Scaled inverse chi-squared distribution

Scaled inverse chi-squared
Probability density function
Cumulative distribution function
Parameters	$\nu > 0\,$ $\tau^2 > 0\,$
Support	$x \in (0, \infty)$
PDF	$\frac{(\tau^2\nu/2)^{\nu/2}}{\Gamma(\nu/2)}~ \frac{\exp\left[ \frac{-\nu \tau^2}{2 x}\right]}{x^{1+\nu/2}}$
CDF	$\Gamma\left(\frac{\nu}{2},\frac{\tau^2\nu}{2x}\right) \left/\Gamma\left(\frac{\nu}{2}\right)\right.$
Mean	$\frac{\nu \tau^2}{\nu-2}$ for $\nu >2\,$
Mode	$\frac{\nu \tau^2}{\nu+2}$
Variance	$\frac{2 \nu^2 \tau^4}{(\nu-2)^2 (\nu-4)}$ for $\nu >4\,$
Skewness	$\frac{4}{\nu-6}\sqrt{2(\nu-4)}$ for $\nu >6\,$
Ex. kurtosis	$\frac{12(5\nu-22)}{(\nu-6)(\nu-8)}$ for $\nu >8\,$
Entropy	$\frac{\nu}{2} \!+\!\ln\left(\frac{\tau^2\nu}{2}\Gamma\left(\frac{\nu}{2}\right)\right)$ $\!-\!\left(1\!+\!\frac{\nu}{2}\right)\psi\left(\frac{\nu}{2}\right)$
MGF	$\frac{2}{\Gamma(\frac{\nu}{2})}\left(\frac{-\tau^2\nu t}{2}\right)^{\!\!\frac{\nu}{4}}\!\!K_{\frac{\nu}{2}}\left(\sqrt{-2\tau^2\nu t}\right)$
CF	$\frac{2}{\Gamma(\frac{\nu}{2})}\left(\frac{-i\tau^2\nu t}{2}\right)^{\!\!\frac{\nu}{4}}\!\!K_{\frac{\nu}{2}}\left(\sqrt{-2i\tau^2\nu t}\right)$

The scaled inverse chi-squared distribution is the distribution for x = 1/s², where s² is a sample mean of the squares of ν independent normal random variables that have mean 0 and inverse variance 1/σ² = τ². The distribution is therefore parametrised by the two quantities ν and τ², referred to as the number of chi-squared degrees of freedom and the scaling parameter, respectively.

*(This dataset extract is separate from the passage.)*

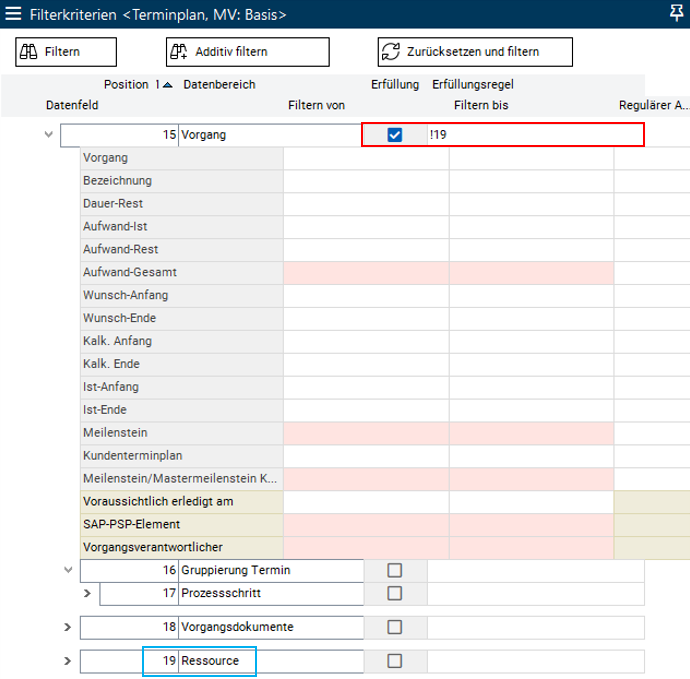The image size is (690, 679).
Task: Click Filtern von field for Bezeichnung
Action: point(365,181)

This family of scaled inverse chi-squared distributions is closely related to two other distribution families, those of the inverse-chi-squared distribution and the inverse gamma distribution. Compared to the inverse-chi-squared distribution, the scaled distribution has an extra parameter τ², which scales the distribution horizontally and vertically, representing the inverse-variance of the original underlying process. Also, the scale inverse chi-squared distribution is presented as the distribution for the inverse of the mean of ν squared deviates, rather than the inverse of their sum. The two distributions thus have the relation that if

X \sim \mbox{Scale-inv-}\chi^2(\nu, \tau^2)

then

\frac{X}{\tau^2 \nu} \sim \mbox{inv-}\chi^2(\nu)

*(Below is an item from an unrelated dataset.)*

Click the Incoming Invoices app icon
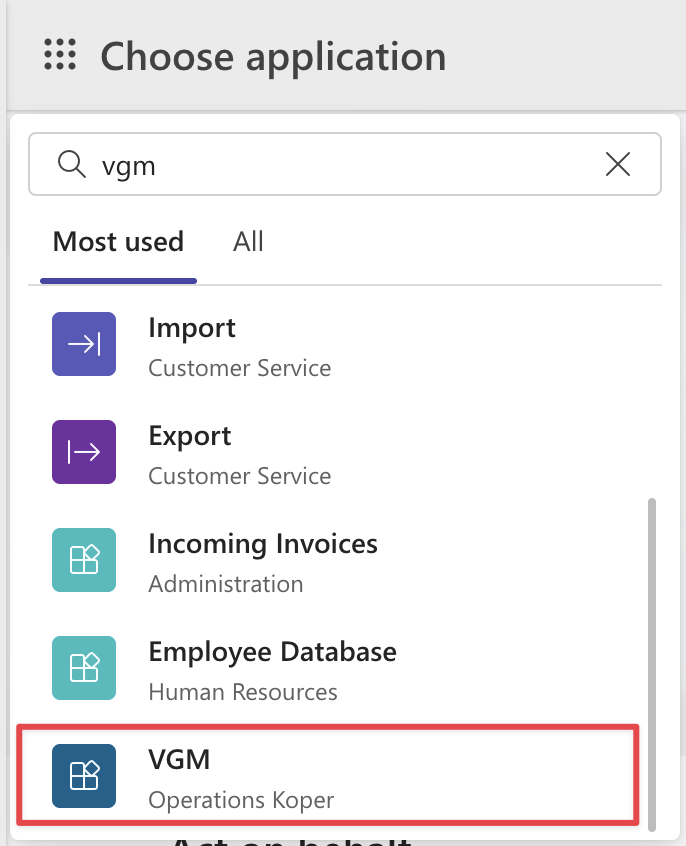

Compared to the inverse gamma distribution, the scaled inverse chi-squared distribution describes the same data distribution, but using a different parametrization, which may be more convenient in some circumstances. Specifically, if

X \sim \mbox{Scale-inv-}\chi^2(\nu, \tau^2)

then

X \sim \textrm{Inv-Gamma}\left(\frac{\nu}{2}, \frac{\nu\tau^2}{2}\right)

Either form may be used to represent the maximum entropy distribution for a fixed first inverse moment $(E(1/X))$ and first logarithmic moment $(E(\ln(X))$ .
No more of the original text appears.